[Source data]
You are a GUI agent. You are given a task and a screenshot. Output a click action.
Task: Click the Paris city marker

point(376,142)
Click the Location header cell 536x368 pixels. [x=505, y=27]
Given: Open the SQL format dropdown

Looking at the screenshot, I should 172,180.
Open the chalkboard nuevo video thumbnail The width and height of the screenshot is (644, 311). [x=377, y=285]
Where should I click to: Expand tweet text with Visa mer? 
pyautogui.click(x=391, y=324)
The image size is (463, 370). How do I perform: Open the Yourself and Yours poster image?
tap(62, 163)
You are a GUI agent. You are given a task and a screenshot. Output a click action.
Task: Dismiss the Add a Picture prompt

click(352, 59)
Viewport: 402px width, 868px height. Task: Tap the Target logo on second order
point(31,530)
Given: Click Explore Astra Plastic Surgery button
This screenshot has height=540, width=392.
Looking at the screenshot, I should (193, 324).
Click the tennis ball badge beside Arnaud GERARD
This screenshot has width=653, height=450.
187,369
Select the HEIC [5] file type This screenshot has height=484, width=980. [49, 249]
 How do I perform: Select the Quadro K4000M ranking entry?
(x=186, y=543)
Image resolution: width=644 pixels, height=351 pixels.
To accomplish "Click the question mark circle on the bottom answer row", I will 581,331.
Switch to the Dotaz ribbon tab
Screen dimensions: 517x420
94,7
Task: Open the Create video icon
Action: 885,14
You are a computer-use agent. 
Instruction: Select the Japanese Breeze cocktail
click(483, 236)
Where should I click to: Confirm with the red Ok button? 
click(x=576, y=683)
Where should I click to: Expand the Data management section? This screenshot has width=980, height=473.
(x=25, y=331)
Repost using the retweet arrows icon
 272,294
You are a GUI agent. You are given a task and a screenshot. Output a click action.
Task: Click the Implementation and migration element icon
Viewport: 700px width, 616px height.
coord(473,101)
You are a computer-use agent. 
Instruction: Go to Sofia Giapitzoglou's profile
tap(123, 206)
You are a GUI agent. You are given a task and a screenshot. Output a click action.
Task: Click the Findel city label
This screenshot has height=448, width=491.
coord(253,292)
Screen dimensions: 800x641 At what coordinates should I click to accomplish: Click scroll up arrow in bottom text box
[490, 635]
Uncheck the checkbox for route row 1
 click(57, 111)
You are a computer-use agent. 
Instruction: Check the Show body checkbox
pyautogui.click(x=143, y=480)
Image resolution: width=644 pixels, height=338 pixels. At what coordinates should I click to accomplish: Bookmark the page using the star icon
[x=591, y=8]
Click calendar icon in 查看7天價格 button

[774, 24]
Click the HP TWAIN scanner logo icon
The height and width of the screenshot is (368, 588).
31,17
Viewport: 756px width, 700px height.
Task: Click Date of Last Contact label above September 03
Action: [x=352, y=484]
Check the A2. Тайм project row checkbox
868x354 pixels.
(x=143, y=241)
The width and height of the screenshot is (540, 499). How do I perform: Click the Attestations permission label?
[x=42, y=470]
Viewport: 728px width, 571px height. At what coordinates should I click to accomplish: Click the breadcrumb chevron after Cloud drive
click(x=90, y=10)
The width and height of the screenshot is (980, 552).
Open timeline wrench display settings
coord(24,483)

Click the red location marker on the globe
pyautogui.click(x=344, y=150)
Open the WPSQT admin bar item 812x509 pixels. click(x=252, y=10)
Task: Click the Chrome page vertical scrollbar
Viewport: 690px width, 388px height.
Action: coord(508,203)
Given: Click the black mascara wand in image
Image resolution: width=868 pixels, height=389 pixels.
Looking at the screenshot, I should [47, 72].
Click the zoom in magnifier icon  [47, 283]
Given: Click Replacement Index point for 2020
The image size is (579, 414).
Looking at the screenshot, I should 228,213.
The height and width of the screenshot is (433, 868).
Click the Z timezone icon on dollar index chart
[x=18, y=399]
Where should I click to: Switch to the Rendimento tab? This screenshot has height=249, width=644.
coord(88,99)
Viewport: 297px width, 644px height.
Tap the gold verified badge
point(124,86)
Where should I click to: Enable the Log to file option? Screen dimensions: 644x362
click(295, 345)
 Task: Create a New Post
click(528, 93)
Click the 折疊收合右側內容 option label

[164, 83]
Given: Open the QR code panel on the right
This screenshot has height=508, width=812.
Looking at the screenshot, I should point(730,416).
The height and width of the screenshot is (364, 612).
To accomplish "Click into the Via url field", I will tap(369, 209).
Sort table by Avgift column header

- **Requirement**:
Using the entries above, give back exactly the line containing "Viewport: 402px width, 868px", the line containing "Image resolution: width=644 pixels, height=351", and every line between them, and nothing else.

- **Worked solution**:
Viewport: 402px width, 868px height. Task: Tap the Target logo on second order
point(31,530)
Given: Click Explore Astra Plastic Surgery button
This screenshot has height=540, width=392.
Looking at the screenshot, I should (193, 324).
Click the tennis ball badge beside Arnaud GERARD
This screenshot has width=653, height=450.
187,369
Select the HEIC [5] file type This screenshot has height=484, width=980. [49, 249]
 How do I perform: Select the Quadro K4000M ranking entry?
(x=186, y=543)
Image resolution: width=644 pixels, height=351 pixels.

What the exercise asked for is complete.